Finalmente, otro avance destacable en las negociaciones ambientales ha sido la estrategia propuesta en 2021 por la Convención sobre Diversidad Biológica —pendiente de ser aprobada— en un intento por mitigar los procesos de pérdida de biodiversidad, que ni siquiera los periodos de aislamiento en la pandemia fueron suficientes para desacelerar (Mace et al., 2018; Brondizio et al., 2019; UNEP, 2020).

Economía política en las potencias ambientales

En otros trabajos hemos afirmado que es posible analizar la evolución de la gobernanza ambiental enfocándonos en las grandes potencias del sistema (Viola et al., 2012; Viola & Franchini, 2018). Esto es, los actores estatales con alta capacidad de alterar el resultado de esta área de gobernanza. Estas potencias combinan grandes economías, alta proporción de las emisiones globales, alto capital de tecnologías verdes e influencia política. Así, las grandes potencias ambientales del sistema son EE. UU., China y la UE.

El nivel de compromiso de las potencias ambientales ha variado en el periodo aquí considerado, aunque el balance general es negativo, con la excepción de la UE, que ha continuado siendo el actor más comprometido en términos de sostenibilidad entre los tres, profundizando sus políticas comunitarias y de cooperación internacional. En este sentido, la UE se ha comprometido frente a la CMNUCC con una meta NDC para el año 2030 de al menos 55 % de reducción de emisiones de GEI, teniendo como base 1990. El Thinktank Carbon Action Tracker (CAT) ha considerado esta NDC, que es vinculante según la normativa europea, como un paso en el sentido correcto (CAT Climate Target Update Tracker, 2022b).

En el marco del Pacto Verde Europeo, considerado la principal guía de política en la materia, se han establecido metas de energía (40 % de participación de energías renovables en la matriz para 2030), transporte, vivienda y cooperación financiera. El objetivo final de dicho instrumento es la neutralidad de carbono para el año 2050 (European Commission, 2022). Es importante destacar en este punto que la guerra en Ucrania y la decisión de la UE de romper la dependencia del gas ruso, alterará los cálculos iniciales en relación con la transición energética, lo que generará un aumento del consumo de combustibles fósiles —carbón principalmente— en el corto plazo.

Por su lado, China ha combinado elementos positivos, como la inversión e incorporación de energías renovables, con elementos negativos, particularmente en el área de estímulo, producción y consumo de combustibles fósiles.
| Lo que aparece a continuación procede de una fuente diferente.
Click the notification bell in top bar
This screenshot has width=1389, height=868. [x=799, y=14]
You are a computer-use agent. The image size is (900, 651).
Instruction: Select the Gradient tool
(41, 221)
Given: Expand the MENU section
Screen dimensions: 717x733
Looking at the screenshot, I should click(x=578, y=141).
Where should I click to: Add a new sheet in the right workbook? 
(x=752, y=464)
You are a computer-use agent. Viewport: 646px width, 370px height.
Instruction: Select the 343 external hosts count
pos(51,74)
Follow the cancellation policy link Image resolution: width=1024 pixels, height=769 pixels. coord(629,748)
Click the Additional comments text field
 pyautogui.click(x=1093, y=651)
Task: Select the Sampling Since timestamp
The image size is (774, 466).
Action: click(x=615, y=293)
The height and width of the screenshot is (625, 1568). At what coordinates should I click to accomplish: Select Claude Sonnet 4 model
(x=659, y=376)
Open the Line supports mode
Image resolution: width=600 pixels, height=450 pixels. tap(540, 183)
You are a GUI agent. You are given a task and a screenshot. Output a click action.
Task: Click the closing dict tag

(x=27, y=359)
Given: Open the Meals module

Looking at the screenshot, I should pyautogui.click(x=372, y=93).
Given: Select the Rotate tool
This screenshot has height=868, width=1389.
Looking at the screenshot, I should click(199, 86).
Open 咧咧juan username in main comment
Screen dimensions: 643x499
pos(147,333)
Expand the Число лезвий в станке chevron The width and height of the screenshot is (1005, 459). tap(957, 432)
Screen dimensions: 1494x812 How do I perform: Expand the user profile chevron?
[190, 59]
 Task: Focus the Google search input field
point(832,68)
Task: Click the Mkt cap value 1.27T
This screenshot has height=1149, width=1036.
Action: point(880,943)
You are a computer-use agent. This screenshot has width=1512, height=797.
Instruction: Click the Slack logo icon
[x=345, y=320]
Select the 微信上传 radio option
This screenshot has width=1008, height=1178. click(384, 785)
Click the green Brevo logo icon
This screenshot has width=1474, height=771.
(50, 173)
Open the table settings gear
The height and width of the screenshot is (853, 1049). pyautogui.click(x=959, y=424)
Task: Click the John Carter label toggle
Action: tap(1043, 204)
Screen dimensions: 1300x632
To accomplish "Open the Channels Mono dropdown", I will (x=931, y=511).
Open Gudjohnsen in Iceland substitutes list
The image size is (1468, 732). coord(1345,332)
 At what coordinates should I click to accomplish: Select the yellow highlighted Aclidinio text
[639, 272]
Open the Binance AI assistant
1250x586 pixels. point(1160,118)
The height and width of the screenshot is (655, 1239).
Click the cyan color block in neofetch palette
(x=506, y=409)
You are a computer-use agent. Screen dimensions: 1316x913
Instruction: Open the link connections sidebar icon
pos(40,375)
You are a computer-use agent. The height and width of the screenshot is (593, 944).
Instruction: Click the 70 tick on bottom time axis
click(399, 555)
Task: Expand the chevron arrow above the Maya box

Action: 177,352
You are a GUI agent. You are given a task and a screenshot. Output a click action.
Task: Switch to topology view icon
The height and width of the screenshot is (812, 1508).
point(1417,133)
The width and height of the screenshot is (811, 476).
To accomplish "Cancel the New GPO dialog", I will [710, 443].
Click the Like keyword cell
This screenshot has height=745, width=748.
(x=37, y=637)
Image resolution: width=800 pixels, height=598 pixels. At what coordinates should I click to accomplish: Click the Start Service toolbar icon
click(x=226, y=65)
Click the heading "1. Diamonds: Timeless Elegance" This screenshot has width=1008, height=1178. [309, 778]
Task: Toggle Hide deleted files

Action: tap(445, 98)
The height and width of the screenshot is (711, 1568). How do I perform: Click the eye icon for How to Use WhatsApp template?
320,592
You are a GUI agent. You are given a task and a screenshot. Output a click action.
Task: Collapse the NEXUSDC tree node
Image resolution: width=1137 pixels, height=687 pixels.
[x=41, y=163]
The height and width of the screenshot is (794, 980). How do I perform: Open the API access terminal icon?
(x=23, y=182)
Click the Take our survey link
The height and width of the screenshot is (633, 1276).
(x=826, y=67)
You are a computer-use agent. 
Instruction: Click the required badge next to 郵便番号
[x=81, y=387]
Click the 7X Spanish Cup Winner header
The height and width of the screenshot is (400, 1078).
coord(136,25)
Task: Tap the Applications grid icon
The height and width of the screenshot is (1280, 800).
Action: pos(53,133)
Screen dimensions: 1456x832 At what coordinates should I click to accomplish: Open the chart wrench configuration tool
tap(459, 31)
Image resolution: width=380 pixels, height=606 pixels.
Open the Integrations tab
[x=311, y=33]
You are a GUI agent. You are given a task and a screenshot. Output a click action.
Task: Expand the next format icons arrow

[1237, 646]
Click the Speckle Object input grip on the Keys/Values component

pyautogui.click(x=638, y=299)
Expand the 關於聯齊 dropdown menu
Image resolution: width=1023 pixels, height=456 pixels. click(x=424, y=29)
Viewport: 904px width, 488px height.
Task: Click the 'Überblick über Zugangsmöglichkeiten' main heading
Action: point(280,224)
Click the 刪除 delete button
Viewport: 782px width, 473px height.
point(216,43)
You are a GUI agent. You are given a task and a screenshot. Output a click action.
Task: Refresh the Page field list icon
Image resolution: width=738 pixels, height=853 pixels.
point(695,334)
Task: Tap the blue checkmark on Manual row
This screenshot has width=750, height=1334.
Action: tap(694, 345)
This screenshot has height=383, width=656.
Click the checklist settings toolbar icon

Así, China es el mayor consumidor de carbón a nivel global, representa más de la mitad del consumo mundial desde 2011 que llegó al 56 % en 2020 (International Energy Agency, 2022). Al mismo tiempo, fue responsable por más de la mitad de la expansión de la capacidad instalada de energías renovables en 2020 (Ratcliffe, 2021). La contaminación y la utilización de recursos naturales —minerales, suelo y agua— ha continuado una marcha acelerada. En el balance, los desarrollos negativos sobrepasan a los positivos.

La NDC sometida por China en 2020 ha sido considerada como altamente insuficiente por el CAT, en la medida en que no establece un año de pico de emisiones anterior a 2030 y no incorpora una meta clara de mitigación para ese mismo año. La meta de carbono neutralidad, comprometida para “antes de 2060” ha sido considerada como pobre por el CAT Climate Target Update Tracker (2022a).

El caso de EE. UU. ha sido el que más ha variado, ya que la elección de Donald Trump un año después del AP trajo un líder anticiencia y antiambiente a la Casa Blanca. Como resultado, Trump desmontó regulaciones ambientales —particularmente las relativas a las usinas eléctricas de su antecesor Barack Obama— y en el área internacional se retiró del AP y redujo la cooperación ambiental. La elección de Joe Biden en 2020 no solo devolvió a los EE. UU. a la arena internacional ambiental, sino que ha colocado como elemento central de su agenda política la lucha contra el cambio climático. En relación a la NDC de 2020, el CAT la ha considerado insuficiente aunque ha destacado el aumento de ambición en relación con la contribución de 2015. La nueva meta busca reducir entre 50 y 52 % las emisiones en 2030 con relación a 2005 (Climate Action Tracker, 2022).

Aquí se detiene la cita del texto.